### ABOUT THIS EXERCISE
Which lines in the listing below contain "target"? Copy each of them.

### DATA PROVIDED
_ _ _

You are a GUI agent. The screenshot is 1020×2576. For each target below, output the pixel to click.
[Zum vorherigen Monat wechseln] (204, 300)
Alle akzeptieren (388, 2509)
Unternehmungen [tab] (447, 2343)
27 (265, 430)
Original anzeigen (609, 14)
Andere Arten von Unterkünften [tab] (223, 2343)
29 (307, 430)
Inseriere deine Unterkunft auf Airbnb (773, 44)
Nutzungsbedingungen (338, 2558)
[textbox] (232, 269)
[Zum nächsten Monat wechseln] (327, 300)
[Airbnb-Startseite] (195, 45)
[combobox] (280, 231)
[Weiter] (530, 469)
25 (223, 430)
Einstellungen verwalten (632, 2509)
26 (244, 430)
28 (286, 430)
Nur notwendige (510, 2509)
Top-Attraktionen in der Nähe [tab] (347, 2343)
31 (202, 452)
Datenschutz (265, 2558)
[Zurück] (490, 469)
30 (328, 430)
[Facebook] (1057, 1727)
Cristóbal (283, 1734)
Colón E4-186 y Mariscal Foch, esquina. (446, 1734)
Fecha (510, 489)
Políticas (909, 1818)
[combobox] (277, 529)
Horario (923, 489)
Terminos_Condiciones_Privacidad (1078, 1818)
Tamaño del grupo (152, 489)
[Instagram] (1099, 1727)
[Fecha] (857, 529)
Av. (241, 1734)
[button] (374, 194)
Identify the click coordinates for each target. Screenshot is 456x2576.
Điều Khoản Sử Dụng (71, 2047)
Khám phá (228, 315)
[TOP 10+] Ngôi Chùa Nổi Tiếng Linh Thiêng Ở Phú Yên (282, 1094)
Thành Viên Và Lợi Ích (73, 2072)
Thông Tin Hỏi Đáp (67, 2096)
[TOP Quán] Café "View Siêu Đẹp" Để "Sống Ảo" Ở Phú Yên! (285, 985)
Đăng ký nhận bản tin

_ _ _

### EXPECTED ANSWER
You are a GUI agent. The screenshot is 1020×2576. For each target below, output the pixel to click.
Identify the click coordinates for each target. Screenshot is 456x2576.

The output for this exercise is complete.